Ceph is highly parallel so a large percentage of data will not be affected, however for the pieces of your dataset that are affected by a dying HDD Ceph will report “slow operations (or slow ops)” on the OSDs affected, from this an alert is sent and an admin can mark the OSD out of the cluster. At this point, Ceph will generate the data on that slow OSD elsewhere in the cluster, and the admin can replace the failing disk at their convenience.

Ceph also has a module called “diskprediction” where its job is to estimate the the disk will fail.
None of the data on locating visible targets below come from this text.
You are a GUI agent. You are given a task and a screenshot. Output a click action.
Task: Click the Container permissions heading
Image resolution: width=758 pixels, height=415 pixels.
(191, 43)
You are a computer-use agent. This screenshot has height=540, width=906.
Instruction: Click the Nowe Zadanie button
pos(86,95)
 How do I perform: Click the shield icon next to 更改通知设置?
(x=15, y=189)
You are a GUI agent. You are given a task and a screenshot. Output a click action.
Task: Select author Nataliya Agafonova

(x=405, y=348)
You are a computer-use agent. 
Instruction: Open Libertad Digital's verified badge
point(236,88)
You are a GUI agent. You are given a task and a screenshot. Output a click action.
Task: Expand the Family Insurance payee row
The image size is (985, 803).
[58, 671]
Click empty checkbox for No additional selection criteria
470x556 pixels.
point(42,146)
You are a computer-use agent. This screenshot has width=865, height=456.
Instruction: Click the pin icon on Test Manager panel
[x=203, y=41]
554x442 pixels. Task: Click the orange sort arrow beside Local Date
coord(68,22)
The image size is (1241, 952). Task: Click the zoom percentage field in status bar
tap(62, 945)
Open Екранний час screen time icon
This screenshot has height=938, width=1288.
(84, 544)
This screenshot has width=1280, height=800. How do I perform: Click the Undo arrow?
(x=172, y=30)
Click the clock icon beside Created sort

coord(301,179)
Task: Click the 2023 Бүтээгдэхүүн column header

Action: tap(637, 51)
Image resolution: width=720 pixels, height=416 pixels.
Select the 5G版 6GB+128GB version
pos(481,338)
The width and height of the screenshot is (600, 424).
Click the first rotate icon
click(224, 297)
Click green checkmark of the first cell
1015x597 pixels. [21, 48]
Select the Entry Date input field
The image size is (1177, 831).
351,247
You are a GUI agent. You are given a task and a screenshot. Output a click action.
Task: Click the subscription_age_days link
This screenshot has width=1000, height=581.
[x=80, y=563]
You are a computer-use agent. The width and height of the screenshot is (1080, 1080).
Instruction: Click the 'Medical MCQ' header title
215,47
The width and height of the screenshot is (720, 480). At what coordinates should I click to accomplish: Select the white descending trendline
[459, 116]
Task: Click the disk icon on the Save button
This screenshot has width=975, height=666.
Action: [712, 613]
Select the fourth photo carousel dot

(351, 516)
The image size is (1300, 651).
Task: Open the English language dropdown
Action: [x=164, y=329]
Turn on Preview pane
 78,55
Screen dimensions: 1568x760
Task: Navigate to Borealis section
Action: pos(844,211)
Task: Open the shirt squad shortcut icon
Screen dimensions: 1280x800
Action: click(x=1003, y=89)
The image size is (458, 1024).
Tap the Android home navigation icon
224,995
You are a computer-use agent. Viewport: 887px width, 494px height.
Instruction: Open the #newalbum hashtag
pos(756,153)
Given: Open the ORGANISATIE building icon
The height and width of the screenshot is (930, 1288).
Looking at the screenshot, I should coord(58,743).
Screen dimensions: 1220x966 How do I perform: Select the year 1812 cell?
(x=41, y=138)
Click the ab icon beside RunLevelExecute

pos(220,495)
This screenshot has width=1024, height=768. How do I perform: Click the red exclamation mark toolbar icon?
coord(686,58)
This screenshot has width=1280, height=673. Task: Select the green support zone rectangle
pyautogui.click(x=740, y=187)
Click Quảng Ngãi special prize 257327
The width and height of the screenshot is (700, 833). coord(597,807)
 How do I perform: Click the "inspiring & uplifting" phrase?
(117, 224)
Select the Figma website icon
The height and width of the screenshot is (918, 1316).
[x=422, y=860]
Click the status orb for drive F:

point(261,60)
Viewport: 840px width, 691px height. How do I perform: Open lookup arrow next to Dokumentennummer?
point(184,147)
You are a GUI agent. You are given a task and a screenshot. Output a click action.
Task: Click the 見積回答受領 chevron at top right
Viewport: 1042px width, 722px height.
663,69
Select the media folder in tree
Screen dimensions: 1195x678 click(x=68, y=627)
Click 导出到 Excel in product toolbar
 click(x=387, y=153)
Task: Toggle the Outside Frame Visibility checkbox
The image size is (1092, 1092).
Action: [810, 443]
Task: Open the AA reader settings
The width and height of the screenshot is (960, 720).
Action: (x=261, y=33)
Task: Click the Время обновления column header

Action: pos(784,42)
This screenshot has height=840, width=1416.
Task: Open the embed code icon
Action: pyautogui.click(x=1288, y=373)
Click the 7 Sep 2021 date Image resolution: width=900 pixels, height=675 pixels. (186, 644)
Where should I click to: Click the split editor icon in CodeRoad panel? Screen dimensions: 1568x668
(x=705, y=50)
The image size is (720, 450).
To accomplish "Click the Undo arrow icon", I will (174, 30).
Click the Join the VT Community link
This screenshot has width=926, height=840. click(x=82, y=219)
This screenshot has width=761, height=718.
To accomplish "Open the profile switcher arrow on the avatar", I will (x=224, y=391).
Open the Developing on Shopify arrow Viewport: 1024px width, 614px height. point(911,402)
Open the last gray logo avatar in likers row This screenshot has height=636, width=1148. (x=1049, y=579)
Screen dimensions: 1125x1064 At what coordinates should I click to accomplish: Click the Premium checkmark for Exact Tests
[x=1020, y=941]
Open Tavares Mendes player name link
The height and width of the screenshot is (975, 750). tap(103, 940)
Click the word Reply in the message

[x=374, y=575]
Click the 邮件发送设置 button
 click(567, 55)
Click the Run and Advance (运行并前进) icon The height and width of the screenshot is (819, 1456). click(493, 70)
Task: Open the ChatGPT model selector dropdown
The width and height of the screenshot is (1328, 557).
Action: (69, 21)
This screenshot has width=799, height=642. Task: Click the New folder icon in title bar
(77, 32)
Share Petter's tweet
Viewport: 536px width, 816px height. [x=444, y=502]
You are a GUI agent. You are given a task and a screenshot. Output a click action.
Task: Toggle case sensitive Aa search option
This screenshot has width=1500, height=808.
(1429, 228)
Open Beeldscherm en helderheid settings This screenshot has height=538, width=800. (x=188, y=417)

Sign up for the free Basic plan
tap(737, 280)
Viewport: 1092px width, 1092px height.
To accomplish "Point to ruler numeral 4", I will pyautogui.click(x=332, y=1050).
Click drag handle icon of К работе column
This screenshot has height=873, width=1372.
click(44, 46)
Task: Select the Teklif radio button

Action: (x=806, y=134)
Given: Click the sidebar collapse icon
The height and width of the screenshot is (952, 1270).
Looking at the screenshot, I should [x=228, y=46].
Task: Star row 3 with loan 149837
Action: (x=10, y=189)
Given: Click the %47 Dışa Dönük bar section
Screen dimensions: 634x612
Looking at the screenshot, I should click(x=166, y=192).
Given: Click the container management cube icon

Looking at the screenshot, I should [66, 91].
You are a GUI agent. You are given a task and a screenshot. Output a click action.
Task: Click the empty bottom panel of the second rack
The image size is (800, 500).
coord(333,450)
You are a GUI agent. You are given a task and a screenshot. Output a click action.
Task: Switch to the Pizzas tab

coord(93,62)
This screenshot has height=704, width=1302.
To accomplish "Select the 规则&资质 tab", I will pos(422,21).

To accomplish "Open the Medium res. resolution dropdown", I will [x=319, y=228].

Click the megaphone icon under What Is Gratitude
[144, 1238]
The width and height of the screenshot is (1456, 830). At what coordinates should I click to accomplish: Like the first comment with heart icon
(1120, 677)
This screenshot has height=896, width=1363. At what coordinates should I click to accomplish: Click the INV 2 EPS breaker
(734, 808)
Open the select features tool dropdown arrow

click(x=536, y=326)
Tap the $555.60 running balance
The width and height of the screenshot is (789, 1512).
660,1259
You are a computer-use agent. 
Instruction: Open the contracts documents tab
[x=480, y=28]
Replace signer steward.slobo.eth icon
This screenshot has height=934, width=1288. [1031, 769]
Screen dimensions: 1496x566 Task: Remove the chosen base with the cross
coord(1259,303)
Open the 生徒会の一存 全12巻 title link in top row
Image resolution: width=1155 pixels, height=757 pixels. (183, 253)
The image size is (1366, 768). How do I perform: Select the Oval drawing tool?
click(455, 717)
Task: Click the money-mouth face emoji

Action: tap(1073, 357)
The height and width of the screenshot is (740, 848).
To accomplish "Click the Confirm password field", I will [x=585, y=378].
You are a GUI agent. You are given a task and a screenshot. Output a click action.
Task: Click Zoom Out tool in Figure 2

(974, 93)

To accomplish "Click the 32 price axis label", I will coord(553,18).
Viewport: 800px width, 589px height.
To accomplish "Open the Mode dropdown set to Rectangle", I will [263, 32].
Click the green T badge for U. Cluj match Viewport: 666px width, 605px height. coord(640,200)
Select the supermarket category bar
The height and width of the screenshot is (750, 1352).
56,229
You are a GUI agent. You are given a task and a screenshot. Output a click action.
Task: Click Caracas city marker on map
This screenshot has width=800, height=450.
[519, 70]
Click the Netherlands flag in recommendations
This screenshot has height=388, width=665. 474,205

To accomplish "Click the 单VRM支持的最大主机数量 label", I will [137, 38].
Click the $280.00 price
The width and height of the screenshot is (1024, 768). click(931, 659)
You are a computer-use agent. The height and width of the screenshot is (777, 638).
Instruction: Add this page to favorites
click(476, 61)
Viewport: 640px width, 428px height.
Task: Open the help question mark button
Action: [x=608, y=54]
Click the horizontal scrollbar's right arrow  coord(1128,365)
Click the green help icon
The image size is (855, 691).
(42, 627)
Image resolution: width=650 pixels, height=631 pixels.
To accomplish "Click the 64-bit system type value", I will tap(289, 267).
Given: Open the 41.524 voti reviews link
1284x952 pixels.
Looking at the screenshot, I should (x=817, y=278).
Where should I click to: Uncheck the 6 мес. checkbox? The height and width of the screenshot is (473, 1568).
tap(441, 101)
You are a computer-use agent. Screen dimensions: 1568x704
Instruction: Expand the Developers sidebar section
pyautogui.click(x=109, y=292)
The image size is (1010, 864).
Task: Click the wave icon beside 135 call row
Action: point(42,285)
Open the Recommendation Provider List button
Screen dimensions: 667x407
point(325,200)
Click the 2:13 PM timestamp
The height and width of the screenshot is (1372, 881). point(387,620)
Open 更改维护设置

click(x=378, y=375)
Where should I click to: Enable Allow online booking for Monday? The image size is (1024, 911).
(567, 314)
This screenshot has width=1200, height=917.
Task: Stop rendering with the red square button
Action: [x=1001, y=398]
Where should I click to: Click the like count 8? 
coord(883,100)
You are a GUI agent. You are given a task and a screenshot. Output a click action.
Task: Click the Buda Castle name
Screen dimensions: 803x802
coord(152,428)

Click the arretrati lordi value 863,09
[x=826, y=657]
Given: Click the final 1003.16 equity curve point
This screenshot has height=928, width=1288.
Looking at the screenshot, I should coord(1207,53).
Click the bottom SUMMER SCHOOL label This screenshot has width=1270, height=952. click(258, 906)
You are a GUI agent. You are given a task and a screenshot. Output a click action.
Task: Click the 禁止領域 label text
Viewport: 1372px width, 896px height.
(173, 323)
It has a function where it can kick out an OSD it has deemed about to fail. Note that this feature is new as of the current stable release of Ceph (v14 Nautilus) and where it is based on data gathered will get more and more accurate as new releases become available.

➤ Can some OSD’s cause a performance decrease for a complete cluster?

See above answer

➤ Do additional drives need to be the same vendor or size?

They do not need to be the same vendor nor the same size, however when it comes to disk size you want to be careful to not have large variation in the density of the storage nodes. Your storage nodes should be as closely weighted as possible (i.e the same amount of total storage in both).

So feel free to have a mixed capacity of disks but try to have them evenly balanced throughout all storage servers.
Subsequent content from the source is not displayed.